Parents reminded to manage their child’s asthma in winter

Parents in the Black Country are being reminded of the importance of managing their child’s asthma during winter.

Asthma is a serious chronic disease that affects the airways, and it can cause wheezing, difficulty breathing and coughing.

Some children and young people find that their asthma symptoms get worse during the winter months. This is because common winter illnesses such as colds, flu and respiratory infections, can make asthma symptoms worse and asthma attacks more likely.

That’s why it’s important to practice good hand hygiene and regularly wash hands with water soap to help stop the spread of viruses, and ensure children are up to date with their nasal flu vaccination.

Colder winter air can also cause the muscles surrounding airways to tighten which can make breathing more difficult.

The NHS has created a video with a local GP on how to help manage your child’s asthma this winter. You can watch the video on YouTube. Viv Marsh, specialist asthma nurse and Black Country clinical lead for children and young people’s asthma transformation, said:

“When it’s cold, the air is colder and drier, and breathing this in can irritate airways. Your lungs then react to this by becoming tighter and this makes it more difficult to breathe.

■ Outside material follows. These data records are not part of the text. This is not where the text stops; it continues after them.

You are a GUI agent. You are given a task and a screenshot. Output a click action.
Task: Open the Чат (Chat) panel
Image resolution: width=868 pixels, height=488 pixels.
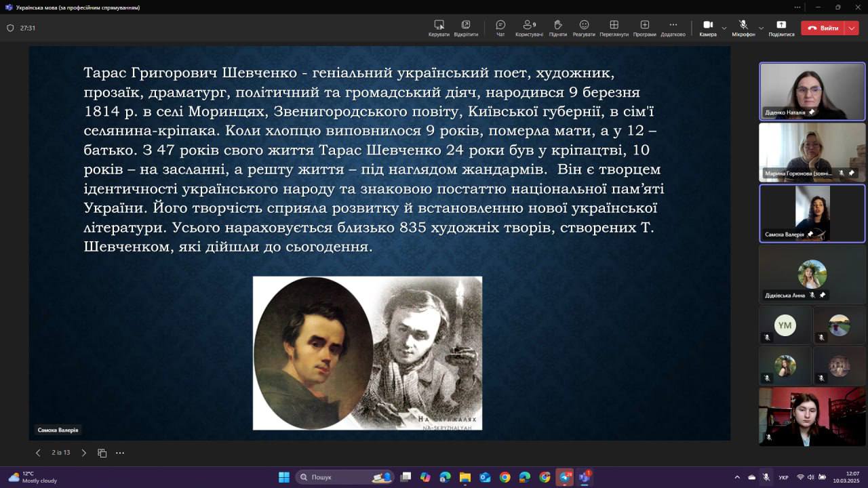[x=500, y=28]
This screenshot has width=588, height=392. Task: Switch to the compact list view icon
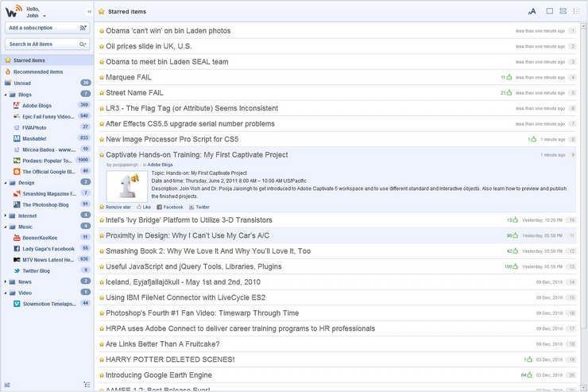576,11
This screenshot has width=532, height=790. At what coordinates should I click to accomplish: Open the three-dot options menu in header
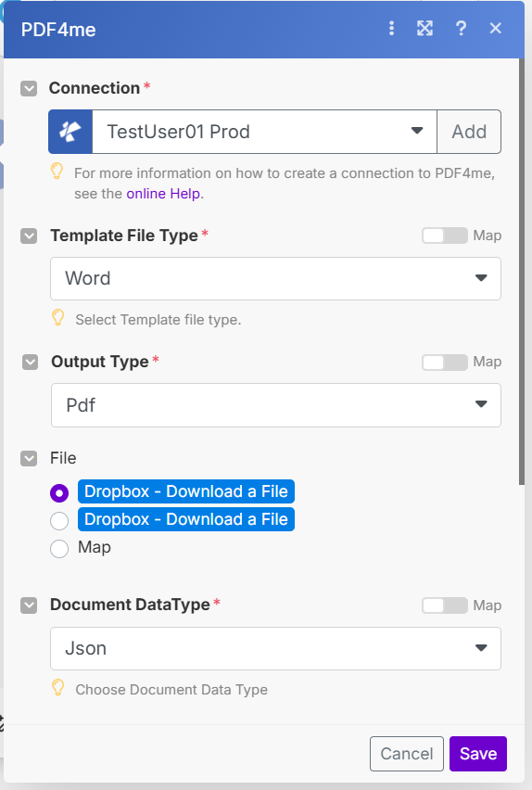point(391,28)
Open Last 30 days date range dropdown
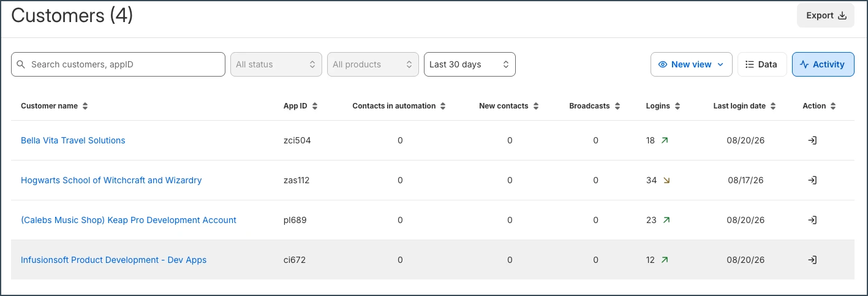The height and width of the screenshot is (296, 868). [x=470, y=64]
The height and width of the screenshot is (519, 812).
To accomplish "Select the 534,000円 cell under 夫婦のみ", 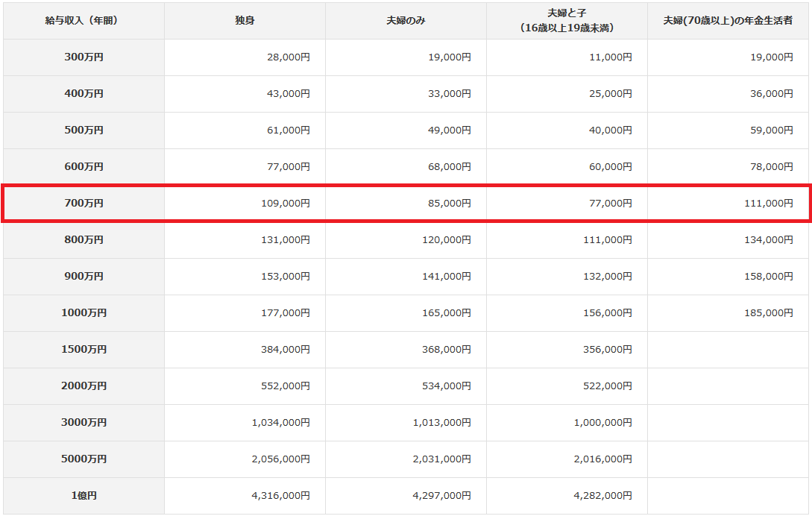I will point(447,386).
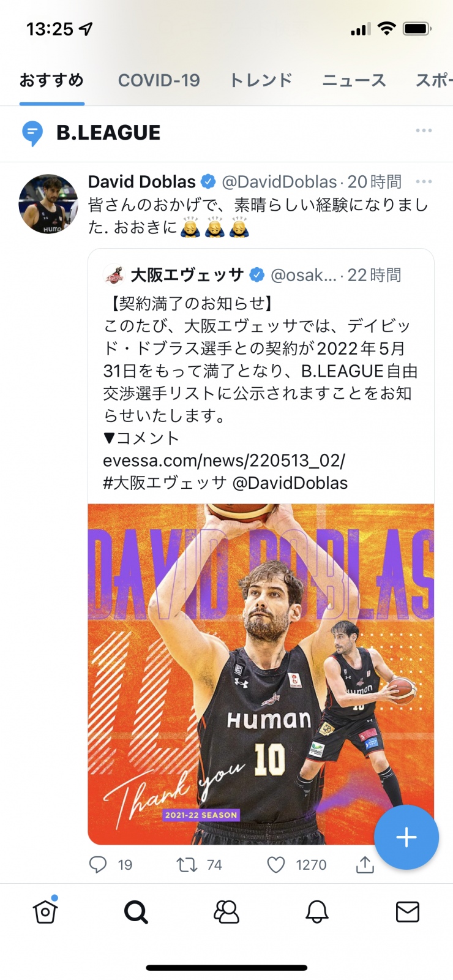Open more options on David Doblas tweet
The image size is (453, 980).
pyautogui.click(x=424, y=181)
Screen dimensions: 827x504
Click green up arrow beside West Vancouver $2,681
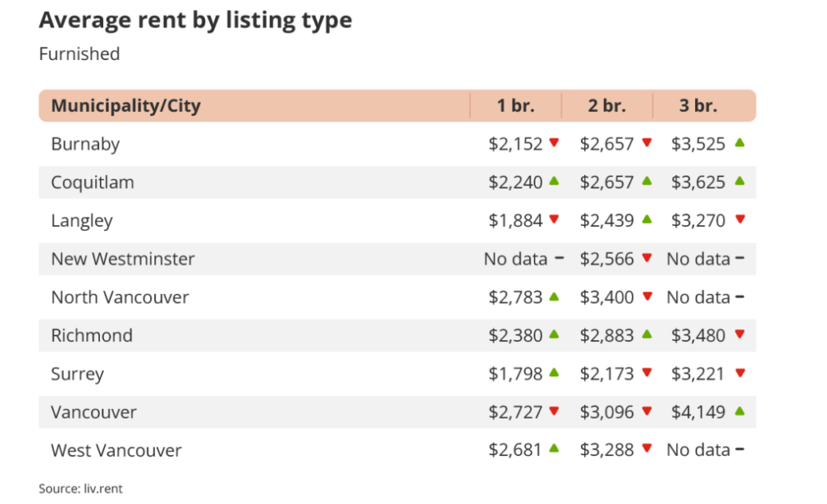coord(555,450)
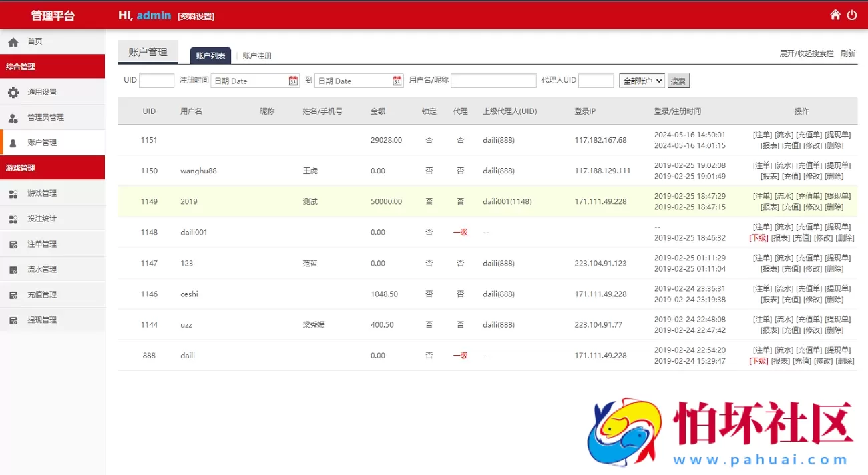The height and width of the screenshot is (475, 868).
Task: Open 游戏管理 under 游戏管理 section
Action: pos(37,193)
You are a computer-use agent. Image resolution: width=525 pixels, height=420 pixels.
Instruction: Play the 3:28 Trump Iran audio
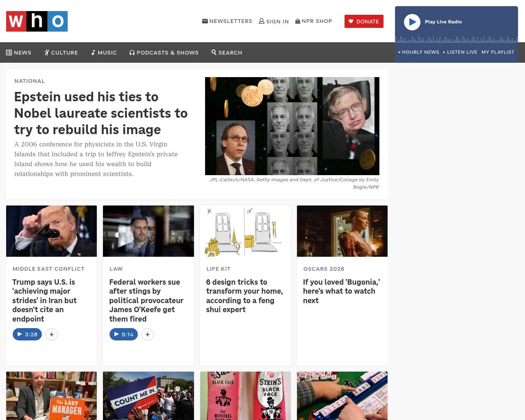click(27, 334)
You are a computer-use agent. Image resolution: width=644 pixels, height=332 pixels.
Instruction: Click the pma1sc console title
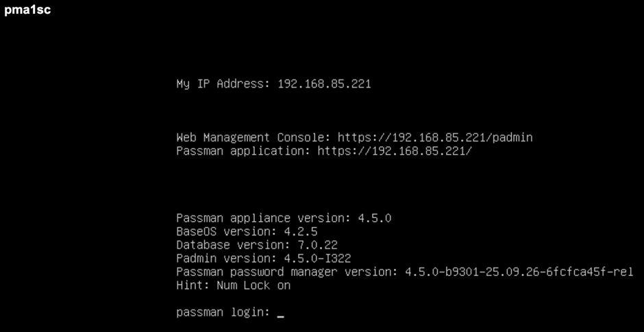click(x=27, y=10)
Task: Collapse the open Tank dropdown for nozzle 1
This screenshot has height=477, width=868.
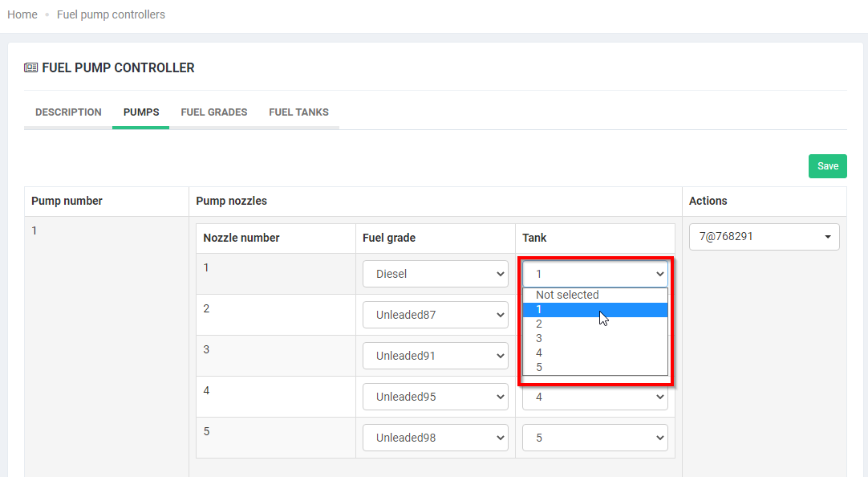Action: [594, 274]
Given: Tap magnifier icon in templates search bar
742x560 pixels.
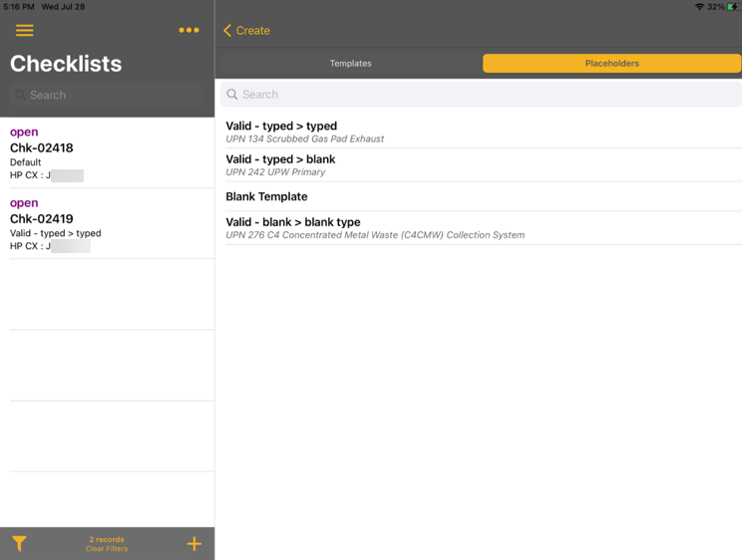Looking at the screenshot, I should (232, 95).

“Our bodies are designed to respond to changes in air temperature, however some people are more sensitive to these changes and may have a stronger reaction, especially those with asthma.

“That’s why it’s vital you stick to your child’s preventer inhaler routine and follow their written asthma action plan, so you’re staying on top of their asthma during the winter months. And don’t forget to carry their reliever/blue inhaler with you all the time, so you can act quickly if cold weather triggers their asthma.

“If being outside in the cold air increases your child’s asthma symptoms, using a scarf over your child’s mouth and nose can also help warm the air as your child breathes to reduce symptoms.”